━━━━━ DATA FOR THIS EXERCISE ━━━━━

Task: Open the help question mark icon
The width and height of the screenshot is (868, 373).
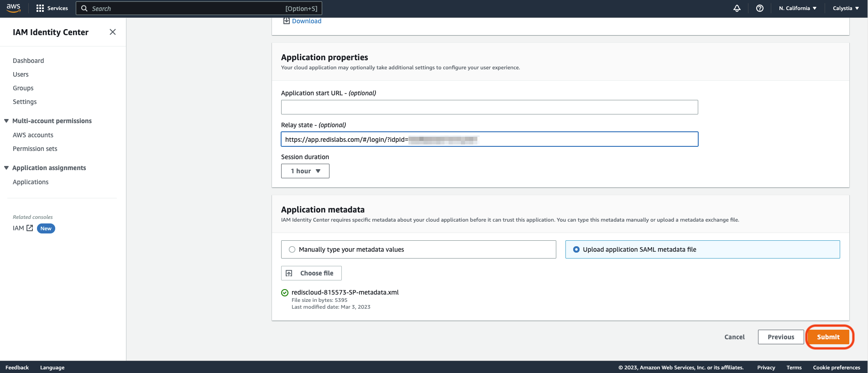Action: click(759, 8)
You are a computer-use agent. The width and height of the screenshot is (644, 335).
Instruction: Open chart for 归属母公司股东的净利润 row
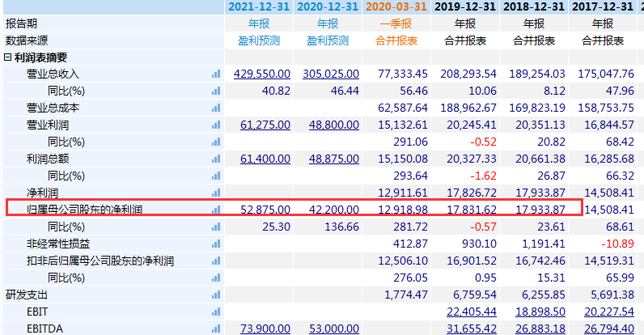tap(216, 210)
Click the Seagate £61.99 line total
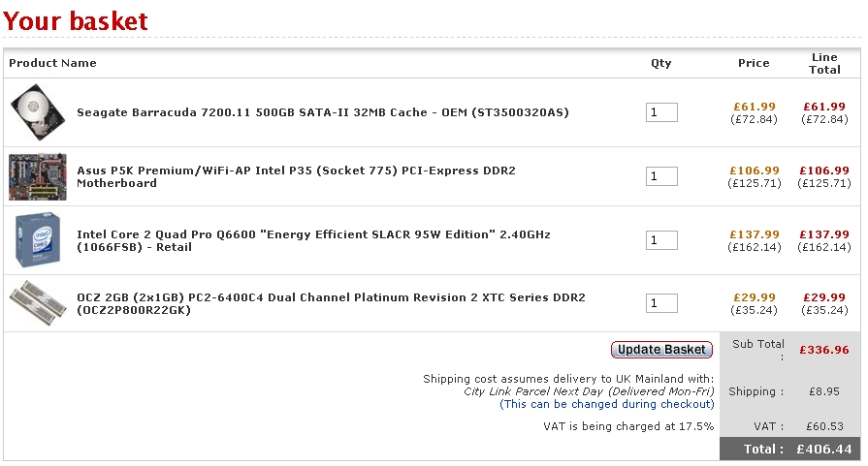The image size is (868, 466). 824,107
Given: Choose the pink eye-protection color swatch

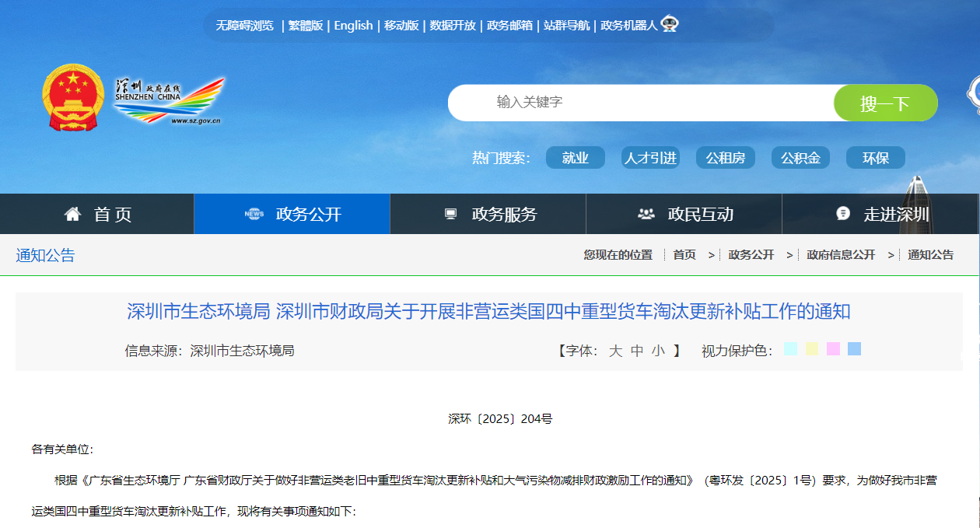Looking at the screenshot, I should pos(833,349).
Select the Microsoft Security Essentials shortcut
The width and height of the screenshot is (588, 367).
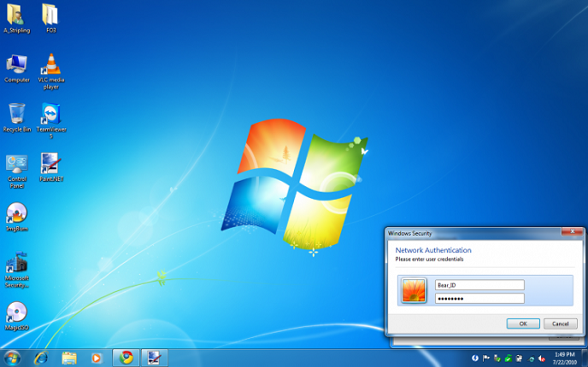[x=16, y=264]

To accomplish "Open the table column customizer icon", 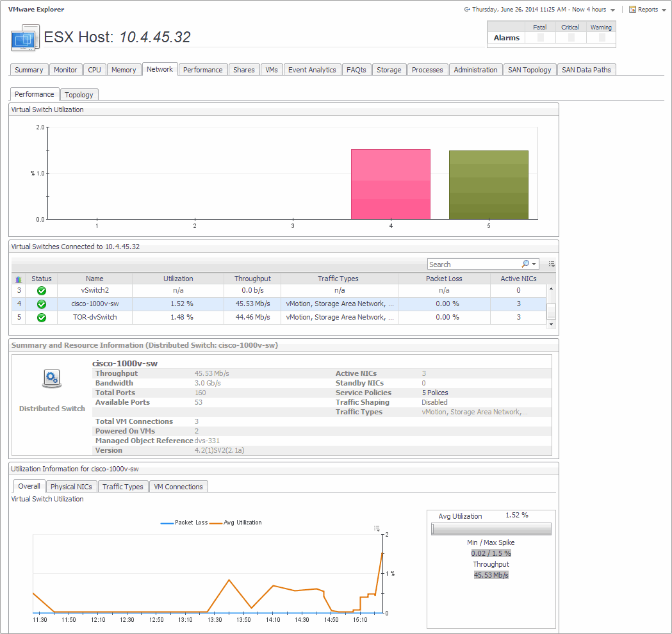I will tap(552, 264).
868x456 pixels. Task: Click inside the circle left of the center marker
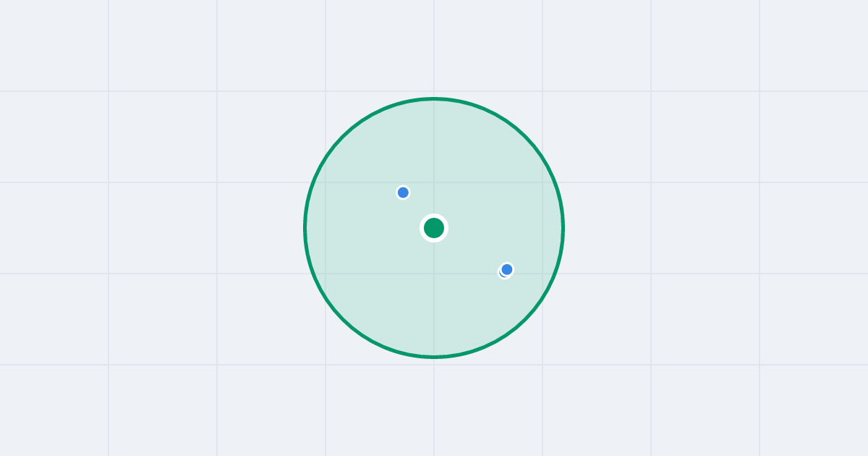tap(362, 228)
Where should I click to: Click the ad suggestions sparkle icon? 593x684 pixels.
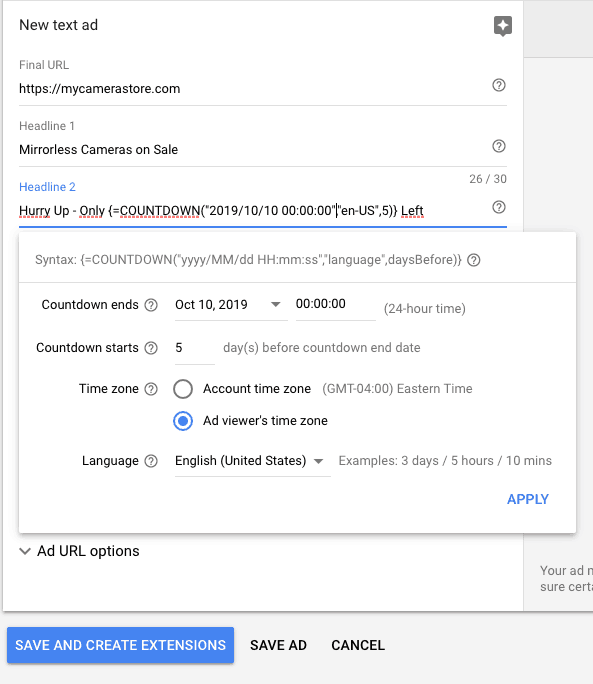point(503,26)
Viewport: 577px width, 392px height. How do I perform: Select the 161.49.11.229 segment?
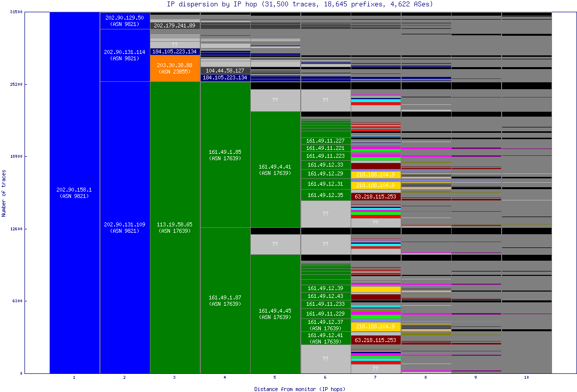(x=325, y=313)
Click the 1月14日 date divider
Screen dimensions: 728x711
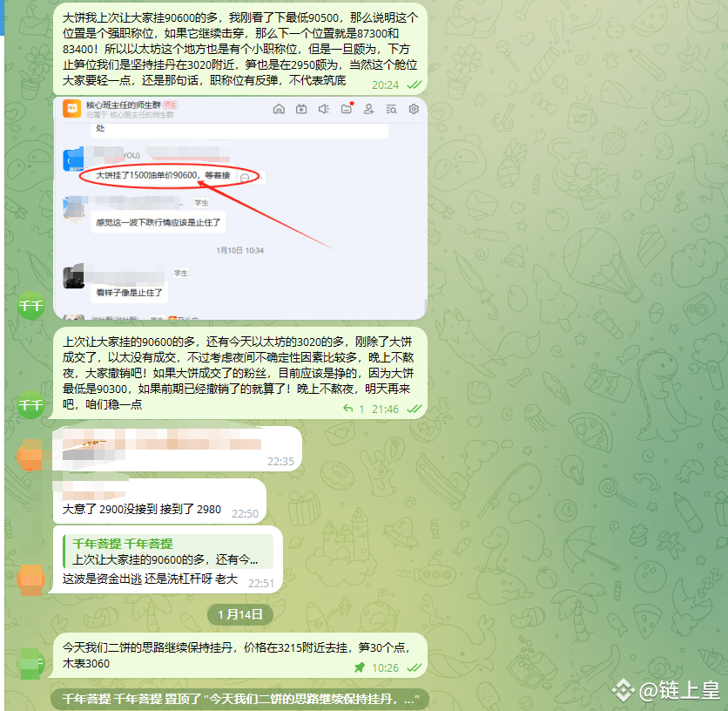[239, 614]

━━━━━

# REQUIRED WORK:
Every line from the one containing "Viewport: 577px width, 392px" through the end of the listing is to be copied exactly; the pictures are not.

# ANSWER TO THIS PROBLEM:
Viewport: 577px width, 392px height. How do I perform: Select the 161.49.11.229 segment?
(x=325, y=313)
Click the 1月14日 date divider
Screen dimensions: 728x711
[239, 614]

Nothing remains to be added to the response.